*Instructions to follow*.
Somewhere below are a line with "Click the СКА team logo" and a later line with "631x722 pixels.". Output exactly those lines and all lines between them.

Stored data
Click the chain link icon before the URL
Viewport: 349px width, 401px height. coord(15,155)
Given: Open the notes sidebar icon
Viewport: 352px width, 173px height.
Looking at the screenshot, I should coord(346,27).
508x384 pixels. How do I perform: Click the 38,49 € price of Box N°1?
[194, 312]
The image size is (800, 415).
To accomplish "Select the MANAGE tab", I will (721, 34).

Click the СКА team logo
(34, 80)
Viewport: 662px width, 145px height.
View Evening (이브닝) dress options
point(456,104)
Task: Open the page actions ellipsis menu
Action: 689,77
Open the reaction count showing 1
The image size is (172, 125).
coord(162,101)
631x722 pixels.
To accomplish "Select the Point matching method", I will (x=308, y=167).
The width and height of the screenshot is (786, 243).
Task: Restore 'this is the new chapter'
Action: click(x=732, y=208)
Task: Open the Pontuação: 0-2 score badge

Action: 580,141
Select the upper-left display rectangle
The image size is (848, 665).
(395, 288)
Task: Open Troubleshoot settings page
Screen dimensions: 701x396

...

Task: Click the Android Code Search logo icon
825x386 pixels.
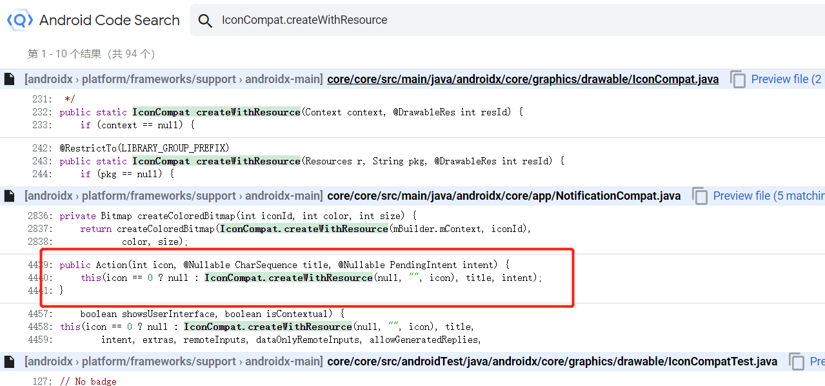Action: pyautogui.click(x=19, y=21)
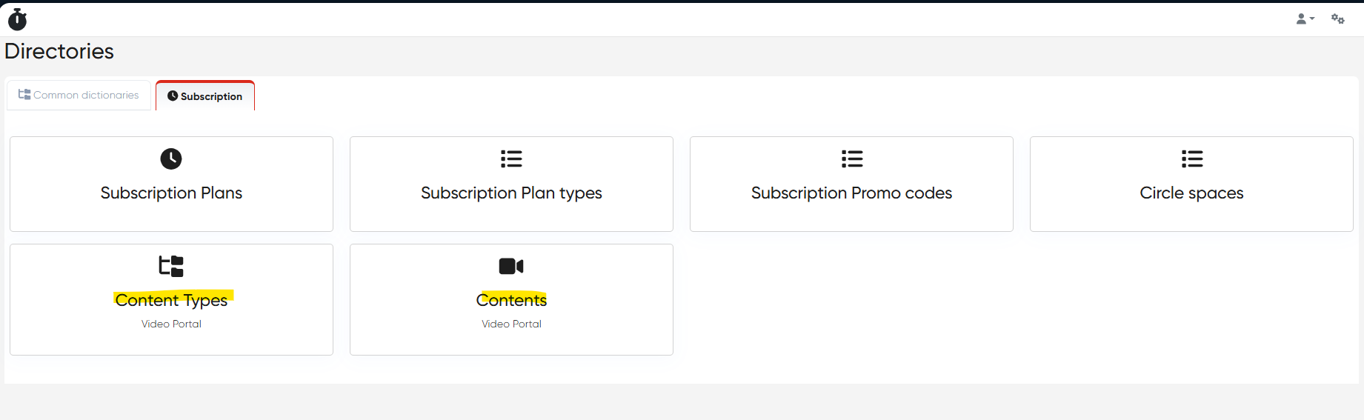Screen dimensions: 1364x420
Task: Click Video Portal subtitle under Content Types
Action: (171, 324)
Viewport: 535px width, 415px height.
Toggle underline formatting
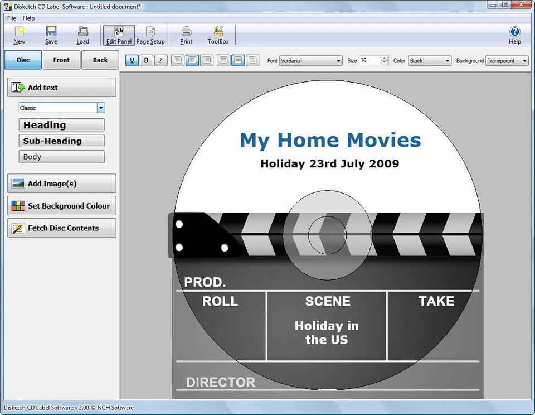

*Written solution*.
Click the СКА team logo
(34, 80)
Viewport: 662px width, 145px height.
View Evening (이브닝) dress options
point(456,104)
Task: Open the page actions ellipsis menu
Action: 689,77
Open the reaction count showing 1
The image size is (172, 125).
coord(162,101)
631x722 pixels.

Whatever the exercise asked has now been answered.